What needs to be done
All of the entries should be returned without a single change.

= = = = = = =

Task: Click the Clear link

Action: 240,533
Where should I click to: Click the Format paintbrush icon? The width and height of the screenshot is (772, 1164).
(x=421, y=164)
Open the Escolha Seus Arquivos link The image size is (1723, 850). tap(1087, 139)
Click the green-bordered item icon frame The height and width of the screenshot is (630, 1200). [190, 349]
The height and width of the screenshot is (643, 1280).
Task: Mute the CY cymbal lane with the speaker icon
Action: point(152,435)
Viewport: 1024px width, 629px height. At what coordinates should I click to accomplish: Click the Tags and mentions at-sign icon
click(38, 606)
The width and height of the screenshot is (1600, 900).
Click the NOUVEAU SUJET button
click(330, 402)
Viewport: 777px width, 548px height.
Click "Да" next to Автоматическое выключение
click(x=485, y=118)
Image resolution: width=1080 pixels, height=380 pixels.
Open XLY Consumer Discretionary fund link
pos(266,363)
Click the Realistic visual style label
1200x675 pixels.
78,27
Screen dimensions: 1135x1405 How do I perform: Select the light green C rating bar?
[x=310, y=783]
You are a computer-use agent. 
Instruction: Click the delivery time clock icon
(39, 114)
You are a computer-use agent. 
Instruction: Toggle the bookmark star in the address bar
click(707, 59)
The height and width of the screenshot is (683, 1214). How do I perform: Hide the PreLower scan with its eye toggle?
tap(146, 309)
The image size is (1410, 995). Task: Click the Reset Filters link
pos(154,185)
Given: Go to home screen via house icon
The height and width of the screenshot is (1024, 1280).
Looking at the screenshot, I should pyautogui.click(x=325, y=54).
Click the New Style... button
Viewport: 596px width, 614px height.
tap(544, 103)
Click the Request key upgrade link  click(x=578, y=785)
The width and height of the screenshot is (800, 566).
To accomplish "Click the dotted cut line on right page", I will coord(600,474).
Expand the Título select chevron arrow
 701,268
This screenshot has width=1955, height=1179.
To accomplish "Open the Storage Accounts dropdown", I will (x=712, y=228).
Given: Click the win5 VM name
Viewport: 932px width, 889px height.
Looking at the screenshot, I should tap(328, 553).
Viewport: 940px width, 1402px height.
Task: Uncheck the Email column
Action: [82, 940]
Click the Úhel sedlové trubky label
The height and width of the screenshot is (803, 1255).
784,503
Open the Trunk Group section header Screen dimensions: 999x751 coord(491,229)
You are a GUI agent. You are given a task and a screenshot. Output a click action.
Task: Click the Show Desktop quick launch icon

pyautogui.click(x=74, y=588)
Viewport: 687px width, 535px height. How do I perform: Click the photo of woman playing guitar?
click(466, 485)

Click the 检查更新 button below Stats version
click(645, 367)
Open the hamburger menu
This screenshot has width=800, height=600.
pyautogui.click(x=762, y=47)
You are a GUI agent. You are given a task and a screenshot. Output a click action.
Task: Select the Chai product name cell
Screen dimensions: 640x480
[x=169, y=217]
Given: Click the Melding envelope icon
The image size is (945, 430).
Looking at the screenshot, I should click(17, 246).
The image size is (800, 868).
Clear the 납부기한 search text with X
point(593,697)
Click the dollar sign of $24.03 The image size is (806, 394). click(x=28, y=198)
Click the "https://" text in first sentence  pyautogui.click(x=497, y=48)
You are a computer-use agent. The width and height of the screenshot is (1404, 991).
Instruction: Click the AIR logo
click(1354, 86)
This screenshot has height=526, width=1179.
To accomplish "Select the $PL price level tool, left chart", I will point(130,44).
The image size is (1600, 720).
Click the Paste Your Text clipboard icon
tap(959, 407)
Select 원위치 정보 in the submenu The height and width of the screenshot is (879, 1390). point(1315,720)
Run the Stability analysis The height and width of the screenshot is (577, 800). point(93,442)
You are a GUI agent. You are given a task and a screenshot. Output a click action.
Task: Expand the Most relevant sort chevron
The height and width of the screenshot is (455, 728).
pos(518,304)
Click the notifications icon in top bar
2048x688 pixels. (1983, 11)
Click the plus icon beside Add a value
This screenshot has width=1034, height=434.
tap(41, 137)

= = = = = = =

Solution for this problem
Task: Click the Clear link

Action: 240,533
Where should I click to: Click the Format paintbrush icon? The width and height of the screenshot is (772, 1164).
(x=421, y=164)
Open the Escolha Seus Arquivos link The image size is (1723, 850). tap(1087, 139)
Click the green-bordered item icon frame The height and width of the screenshot is (630, 1200). [190, 349]
The height and width of the screenshot is (643, 1280).
Task: Mute the CY cymbal lane with the speaker icon
Action: point(152,435)
Viewport: 1024px width, 629px height. At what coordinates should I click to accomplish: Click the Tags and mentions at-sign icon
click(38, 606)
The width and height of the screenshot is (1600, 900).
Click the NOUVEAU SUJET button
click(330, 402)
Viewport: 777px width, 548px height.
Click "Да" next to Автоматическое выключение
click(x=485, y=118)
Image resolution: width=1080 pixels, height=380 pixels.
Open XLY Consumer Discretionary fund link
pos(266,363)
Click the Realistic visual style label
1200x675 pixels.
78,27
Screen dimensions: 1135x1405 How do I perform: Select the light green C rating bar?
[x=310, y=783]
You are a computer-use agent. 
Instruction: Click the delivery time clock icon
(39, 114)
You are a computer-use agent. 
Instruction: Toggle the bookmark star in the address bar
click(707, 59)
The height and width of the screenshot is (683, 1214). How do I perform: Hide the PreLower scan with its eye toggle?
tap(146, 309)
The image size is (1410, 995). Task: Click the Reset Filters link
pos(154,185)
Given: Go to home screen via house icon
The height and width of the screenshot is (1024, 1280).
Looking at the screenshot, I should pyautogui.click(x=325, y=54).
Click the New Style... button
Viewport: 596px width, 614px height.
tap(544, 103)
Click the Request key upgrade link  click(x=578, y=785)
The width and height of the screenshot is (800, 566).
To accomplish "Click the dotted cut line on right page", I will coord(600,474).
Expand the Título select chevron arrow
 701,268
This screenshot has width=1955, height=1179.
To accomplish "Open the Storage Accounts dropdown", I will (x=712, y=228).
Given: Click the win5 VM name
Viewport: 932px width, 889px height.
Looking at the screenshot, I should tap(328, 553).
Viewport: 940px width, 1402px height.
Task: Uncheck the Email column
Action: [82, 940]
Click the Úhel sedlové trubky label
The height and width of the screenshot is (803, 1255).
784,503
Open the Trunk Group section header Screen dimensions: 999x751 coord(491,229)
You are a GUI agent. You are given a task and a screenshot. Output a click action.
Task: Click the Show Desktop quick launch icon

pyautogui.click(x=74, y=588)
Viewport: 687px width, 535px height. How do I perform: Click the photo of woman playing guitar?
click(466, 485)

Click the 检查更新 button below Stats version
click(645, 367)
Open the hamburger menu
This screenshot has width=800, height=600.
pyautogui.click(x=762, y=47)
You are a GUI agent. You are given a task and a screenshot. Output a click action.
Task: Select the Chai product name cell
Screen dimensions: 640x480
[x=169, y=217]
Given: Click the Melding envelope icon
The image size is (945, 430).
Looking at the screenshot, I should click(17, 246).
The image size is (800, 868).
Clear the 납부기한 search text with X
point(593,697)
Click the dollar sign of $24.03 The image size is (806, 394). click(x=28, y=198)
Click the "https://" text in first sentence  pyautogui.click(x=497, y=48)
You are a computer-use agent. The width and height of the screenshot is (1404, 991).
Instruction: Click the AIR logo
click(1354, 86)
This screenshot has height=526, width=1179.
To accomplish "Select the $PL price level tool, left chart", I will point(130,44).
The image size is (1600, 720).
Click the Paste Your Text clipboard icon
tap(959, 407)
Select 원위치 정보 in the submenu The height and width of the screenshot is (879, 1390). point(1315,720)
Run the Stability analysis The height and width of the screenshot is (577, 800). point(93,442)
You are a GUI agent. You are given a task and a screenshot. Output a click action.
Task: Expand the Most relevant sort chevron
The height and width of the screenshot is (455, 728).
pos(518,304)
Click the notifications icon in top bar
2048x688 pixels. (1983, 11)
Click the plus icon beside Add a value
This screenshot has width=1034, height=434.
tap(41, 137)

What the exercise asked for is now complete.